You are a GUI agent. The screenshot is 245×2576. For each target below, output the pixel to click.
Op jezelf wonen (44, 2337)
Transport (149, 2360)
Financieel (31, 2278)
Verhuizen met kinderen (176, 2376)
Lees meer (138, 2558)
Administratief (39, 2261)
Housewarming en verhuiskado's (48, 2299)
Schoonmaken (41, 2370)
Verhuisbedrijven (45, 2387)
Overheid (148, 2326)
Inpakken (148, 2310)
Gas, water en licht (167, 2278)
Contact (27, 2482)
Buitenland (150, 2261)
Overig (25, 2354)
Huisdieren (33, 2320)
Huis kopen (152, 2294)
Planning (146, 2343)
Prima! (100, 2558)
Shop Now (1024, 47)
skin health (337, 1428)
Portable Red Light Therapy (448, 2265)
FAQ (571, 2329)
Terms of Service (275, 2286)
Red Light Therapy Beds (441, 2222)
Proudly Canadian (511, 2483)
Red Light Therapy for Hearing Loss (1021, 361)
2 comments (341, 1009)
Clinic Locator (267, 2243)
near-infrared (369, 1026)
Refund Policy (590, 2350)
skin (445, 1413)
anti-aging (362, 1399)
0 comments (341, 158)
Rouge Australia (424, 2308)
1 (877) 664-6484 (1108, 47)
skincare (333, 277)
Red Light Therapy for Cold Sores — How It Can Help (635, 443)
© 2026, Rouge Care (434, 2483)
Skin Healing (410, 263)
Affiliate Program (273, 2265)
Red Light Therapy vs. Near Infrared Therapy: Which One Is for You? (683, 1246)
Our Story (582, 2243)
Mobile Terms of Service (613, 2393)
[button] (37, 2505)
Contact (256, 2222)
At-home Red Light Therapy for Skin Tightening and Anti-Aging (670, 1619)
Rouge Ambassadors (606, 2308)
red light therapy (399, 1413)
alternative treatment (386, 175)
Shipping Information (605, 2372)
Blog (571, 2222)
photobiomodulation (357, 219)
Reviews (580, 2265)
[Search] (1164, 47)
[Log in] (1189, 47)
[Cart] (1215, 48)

──────────────────────────────

ASSIGNED TASK:
Include in the answer nothing but an exact repetition of the lines from the one with "Huis kopen (152, 2294)" through the end of the material.

ANSWER TO THE PROBLEM:
Huis kopen (152, 2294)
Planning (146, 2343)
Prima! (100, 2558)
Shop Now (1024, 47)
skin health (337, 1428)
Portable Red Light Therapy (448, 2265)
FAQ (571, 2329)
Terms of Service (275, 2286)
Red Light Therapy Beds (441, 2222)
Proudly Canadian (511, 2483)
Red Light Therapy for Hearing Loss (1021, 361)
2 comments (341, 1009)
Clinic Locator (267, 2243)
near-infrared (369, 1026)
Refund Policy (590, 2350)
skin (445, 1413)
anti-aging (362, 1399)
0 comments (341, 158)
Rouge Australia (424, 2308)
1 (877) 664-6484 (1108, 47)
skincare (333, 277)
Red Light Therapy for Cold Sores — How It Can Help (635, 443)
© 2026, Rouge Care (434, 2483)
Skin Healing (410, 263)
Affiliate Program (273, 2265)
Red Light Therapy vs. Near Infrared Therapy: Which One Is for You? (683, 1246)
Our Story (582, 2243)
Mobile Terms of Service (613, 2393)
[button] (37, 2505)
Contact (256, 2222)
At-home Red Light Therapy for Skin Tightening and Anti-Aging (670, 1619)
Rouge Ambassadors (606, 2308)
red light therapy (399, 1413)
alternative treatment (386, 175)
Shipping Information (605, 2372)
Blog (571, 2222)
photobiomodulation (357, 219)
Reviews (580, 2265)
[Search] (1164, 47)
[Log in] (1189, 47)
[Cart] (1215, 48)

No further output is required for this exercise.